→ PROVIDED INFORMATION:

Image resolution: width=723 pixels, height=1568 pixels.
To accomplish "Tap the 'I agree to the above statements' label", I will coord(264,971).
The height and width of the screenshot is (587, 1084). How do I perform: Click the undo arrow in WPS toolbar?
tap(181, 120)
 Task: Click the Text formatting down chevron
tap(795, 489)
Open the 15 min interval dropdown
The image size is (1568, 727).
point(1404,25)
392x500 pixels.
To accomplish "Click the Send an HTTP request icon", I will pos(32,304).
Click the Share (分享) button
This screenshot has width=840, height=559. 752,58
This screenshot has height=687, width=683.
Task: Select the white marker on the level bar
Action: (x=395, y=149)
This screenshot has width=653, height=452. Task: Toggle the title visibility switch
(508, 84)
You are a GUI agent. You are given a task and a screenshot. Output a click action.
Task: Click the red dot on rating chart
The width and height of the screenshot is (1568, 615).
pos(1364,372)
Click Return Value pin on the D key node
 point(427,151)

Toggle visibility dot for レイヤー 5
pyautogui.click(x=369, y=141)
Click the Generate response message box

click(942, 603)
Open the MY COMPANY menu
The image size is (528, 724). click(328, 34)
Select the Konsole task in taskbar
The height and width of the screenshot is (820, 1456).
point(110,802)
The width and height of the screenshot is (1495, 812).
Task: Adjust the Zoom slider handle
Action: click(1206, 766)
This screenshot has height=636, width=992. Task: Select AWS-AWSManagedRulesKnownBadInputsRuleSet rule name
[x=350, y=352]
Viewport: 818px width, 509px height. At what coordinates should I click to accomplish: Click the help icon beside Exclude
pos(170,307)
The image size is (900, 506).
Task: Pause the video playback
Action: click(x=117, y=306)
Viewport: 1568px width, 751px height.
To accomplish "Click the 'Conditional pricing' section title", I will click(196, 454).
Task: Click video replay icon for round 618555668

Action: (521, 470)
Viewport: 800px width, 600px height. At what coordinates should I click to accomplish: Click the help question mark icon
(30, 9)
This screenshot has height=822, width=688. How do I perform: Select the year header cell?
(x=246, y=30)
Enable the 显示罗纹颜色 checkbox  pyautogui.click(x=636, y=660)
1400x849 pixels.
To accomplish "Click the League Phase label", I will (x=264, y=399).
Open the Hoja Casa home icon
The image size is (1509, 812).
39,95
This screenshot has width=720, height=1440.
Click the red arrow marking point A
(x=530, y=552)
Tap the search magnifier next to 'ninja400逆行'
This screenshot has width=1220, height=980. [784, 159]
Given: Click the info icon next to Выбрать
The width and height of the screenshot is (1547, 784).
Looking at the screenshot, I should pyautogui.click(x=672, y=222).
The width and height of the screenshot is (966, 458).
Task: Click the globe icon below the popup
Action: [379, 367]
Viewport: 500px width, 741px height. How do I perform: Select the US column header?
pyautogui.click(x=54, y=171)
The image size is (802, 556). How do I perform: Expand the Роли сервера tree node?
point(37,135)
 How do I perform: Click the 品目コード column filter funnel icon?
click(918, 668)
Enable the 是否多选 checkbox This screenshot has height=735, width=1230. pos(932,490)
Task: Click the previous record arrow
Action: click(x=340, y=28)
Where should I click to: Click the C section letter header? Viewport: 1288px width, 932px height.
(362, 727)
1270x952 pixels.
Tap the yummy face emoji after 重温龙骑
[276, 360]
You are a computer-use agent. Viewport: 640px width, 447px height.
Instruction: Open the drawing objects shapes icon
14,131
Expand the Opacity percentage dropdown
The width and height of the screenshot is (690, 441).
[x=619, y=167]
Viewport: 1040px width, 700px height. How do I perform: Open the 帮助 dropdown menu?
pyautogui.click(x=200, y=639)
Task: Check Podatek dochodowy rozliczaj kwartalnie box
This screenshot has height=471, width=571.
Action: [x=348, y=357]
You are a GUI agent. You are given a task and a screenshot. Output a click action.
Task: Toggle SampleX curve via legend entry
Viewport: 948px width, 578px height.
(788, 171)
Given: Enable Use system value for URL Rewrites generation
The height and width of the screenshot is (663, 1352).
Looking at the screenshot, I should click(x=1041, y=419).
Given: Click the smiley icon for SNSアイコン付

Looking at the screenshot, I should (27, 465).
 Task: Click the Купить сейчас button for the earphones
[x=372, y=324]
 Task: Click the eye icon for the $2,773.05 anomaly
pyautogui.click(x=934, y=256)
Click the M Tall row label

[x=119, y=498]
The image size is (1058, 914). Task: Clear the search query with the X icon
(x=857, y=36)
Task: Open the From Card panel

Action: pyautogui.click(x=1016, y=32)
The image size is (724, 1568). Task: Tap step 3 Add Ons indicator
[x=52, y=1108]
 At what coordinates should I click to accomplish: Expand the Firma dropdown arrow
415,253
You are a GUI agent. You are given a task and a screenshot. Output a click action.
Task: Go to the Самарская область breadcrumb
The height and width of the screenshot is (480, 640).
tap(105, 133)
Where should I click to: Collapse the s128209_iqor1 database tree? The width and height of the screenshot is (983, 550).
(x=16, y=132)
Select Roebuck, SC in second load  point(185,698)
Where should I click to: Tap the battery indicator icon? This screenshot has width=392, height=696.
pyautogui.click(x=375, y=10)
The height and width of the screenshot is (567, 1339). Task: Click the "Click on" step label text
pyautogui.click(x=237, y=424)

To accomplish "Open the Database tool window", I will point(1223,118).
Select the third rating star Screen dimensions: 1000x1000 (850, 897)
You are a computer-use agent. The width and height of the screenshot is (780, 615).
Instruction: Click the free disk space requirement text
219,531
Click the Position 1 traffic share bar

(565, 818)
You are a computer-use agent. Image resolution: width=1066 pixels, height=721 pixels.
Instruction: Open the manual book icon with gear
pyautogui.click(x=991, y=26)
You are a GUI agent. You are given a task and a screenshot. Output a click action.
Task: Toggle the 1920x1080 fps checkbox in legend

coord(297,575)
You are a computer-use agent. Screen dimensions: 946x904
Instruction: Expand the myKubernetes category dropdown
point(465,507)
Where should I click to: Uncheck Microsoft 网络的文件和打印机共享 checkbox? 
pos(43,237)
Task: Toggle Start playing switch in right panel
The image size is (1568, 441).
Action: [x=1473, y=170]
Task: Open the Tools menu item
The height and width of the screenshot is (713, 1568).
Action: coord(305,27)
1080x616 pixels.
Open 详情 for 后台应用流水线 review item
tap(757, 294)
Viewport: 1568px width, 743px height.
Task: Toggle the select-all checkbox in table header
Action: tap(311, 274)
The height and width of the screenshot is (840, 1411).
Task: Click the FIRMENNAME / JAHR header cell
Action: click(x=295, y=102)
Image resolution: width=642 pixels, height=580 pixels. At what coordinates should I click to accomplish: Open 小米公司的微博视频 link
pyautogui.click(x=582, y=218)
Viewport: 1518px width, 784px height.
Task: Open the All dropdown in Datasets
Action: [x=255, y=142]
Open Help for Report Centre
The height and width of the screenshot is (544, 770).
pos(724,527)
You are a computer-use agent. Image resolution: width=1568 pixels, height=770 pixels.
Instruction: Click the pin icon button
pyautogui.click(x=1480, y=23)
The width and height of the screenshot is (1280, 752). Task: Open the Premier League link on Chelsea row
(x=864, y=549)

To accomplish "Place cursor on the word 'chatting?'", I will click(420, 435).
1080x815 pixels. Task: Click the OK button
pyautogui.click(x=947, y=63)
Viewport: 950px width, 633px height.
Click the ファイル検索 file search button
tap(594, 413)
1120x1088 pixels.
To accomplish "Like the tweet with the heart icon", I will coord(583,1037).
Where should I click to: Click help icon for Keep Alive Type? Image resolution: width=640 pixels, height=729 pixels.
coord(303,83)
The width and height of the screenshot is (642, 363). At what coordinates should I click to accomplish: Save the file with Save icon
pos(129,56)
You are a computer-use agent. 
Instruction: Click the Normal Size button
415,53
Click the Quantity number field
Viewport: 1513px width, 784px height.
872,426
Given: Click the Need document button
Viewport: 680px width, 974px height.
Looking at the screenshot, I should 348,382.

→ WHAT YOU WILL DO:
Repeat the items from the start through the line with "point(427,151)", keeping every line as it stands.

→ RESULT OF THE TASK:
Image resolution: width=723 pixels, height=1568 pixels.
To accomplish "Tap the 'I agree to the above statements' label", I will coord(264,971).
The height and width of the screenshot is (587, 1084). How do I perform: Click the undo arrow in WPS toolbar?
tap(181, 120)
 Task: Click the Text formatting down chevron
tap(795, 489)
Open the 15 min interval dropdown
The image size is (1568, 727).
point(1404,25)
392x500 pixels.
To accomplish "Click the Send an HTTP request icon", I will pos(32,304).
Click the Share (分享) button
This screenshot has width=840, height=559. 752,58
This screenshot has height=687, width=683.
Task: Select the white marker on the level bar
Action: (x=395, y=149)
This screenshot has width=653, height=452. Task: Toggle the title visibility switch
(508, 84)
You are a GUI agent. You are given a task and a screenshot. Output a click action.
Task: Click the red dot on rating chart
The width and height of the screenshot is (1568, 615).
pos(1364,372)
Click Return Value pin on the D key node
 point(427,151)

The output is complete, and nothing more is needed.